### Text passage

'''

Hence, there is a need for establishing a robust, validated metrological framework for operando metrology, that can be transferred to battery developers and demonstrated through industrial case studies.


  1. To develop traceable chemical, physical and structural analysis methods for ex-situ characterisation of high-capacity energy storage materials (e.g Li-ion and Li-S) and components (e.g. Cobalt, Nicklel, Manganese) with a focus on x-ray spectroscopic techniques. This includes the fabrication and qualification of at least 3 calibration samples and verification by interlaboratory studies (post mortem). A relative uncertainty in elemental composition of below 10% will be targeted.

  1. To establish a Good Practice Guide for current and emerging in operando spectroscopy methods including X-ray and vibrational spectroscopy, validated by ex-situ analysis and round robin tests, in order to establish and, where possible improve, experimental repeatability and accuracy with respect to elemental and species analysis of battery materialsies. In addition, to develop measurement protocols to assess the influence of cell geometry, electrode configuration, and measurement parameters on observable phenomena, as well as to assess the extent and influence of vacuum ultra-violet (VUV) or X-ray radiation damage.

'''

### Stored data
'''

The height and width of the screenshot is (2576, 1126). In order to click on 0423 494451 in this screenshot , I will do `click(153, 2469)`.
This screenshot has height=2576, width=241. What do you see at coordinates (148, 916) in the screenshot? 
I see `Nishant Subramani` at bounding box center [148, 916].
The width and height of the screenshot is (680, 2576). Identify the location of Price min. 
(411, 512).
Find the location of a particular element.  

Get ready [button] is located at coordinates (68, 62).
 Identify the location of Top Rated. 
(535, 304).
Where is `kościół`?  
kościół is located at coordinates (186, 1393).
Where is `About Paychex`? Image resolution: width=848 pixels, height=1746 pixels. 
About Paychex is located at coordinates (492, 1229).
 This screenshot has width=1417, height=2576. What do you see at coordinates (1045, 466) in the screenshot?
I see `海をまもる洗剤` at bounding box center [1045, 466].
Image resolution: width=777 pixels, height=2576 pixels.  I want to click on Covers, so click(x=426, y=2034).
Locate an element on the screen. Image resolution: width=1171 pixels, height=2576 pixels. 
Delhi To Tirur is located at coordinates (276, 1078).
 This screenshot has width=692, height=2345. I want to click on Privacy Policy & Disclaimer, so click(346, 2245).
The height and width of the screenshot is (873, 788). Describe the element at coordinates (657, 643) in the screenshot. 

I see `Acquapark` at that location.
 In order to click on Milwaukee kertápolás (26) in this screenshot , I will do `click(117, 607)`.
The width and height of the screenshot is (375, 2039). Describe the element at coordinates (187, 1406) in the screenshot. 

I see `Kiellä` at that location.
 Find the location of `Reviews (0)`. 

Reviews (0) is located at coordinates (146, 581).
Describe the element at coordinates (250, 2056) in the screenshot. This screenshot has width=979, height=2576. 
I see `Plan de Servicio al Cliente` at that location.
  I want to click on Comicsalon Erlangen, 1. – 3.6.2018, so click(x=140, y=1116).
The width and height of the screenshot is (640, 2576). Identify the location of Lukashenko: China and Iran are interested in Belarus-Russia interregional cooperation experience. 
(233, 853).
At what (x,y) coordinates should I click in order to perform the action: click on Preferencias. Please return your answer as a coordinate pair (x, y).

'''

### Work required
In the battery metrology text above, what relative uncertainty in elemental composition is targeted for the ex-situ characterisation methods?

### Exercise output
Below 10%.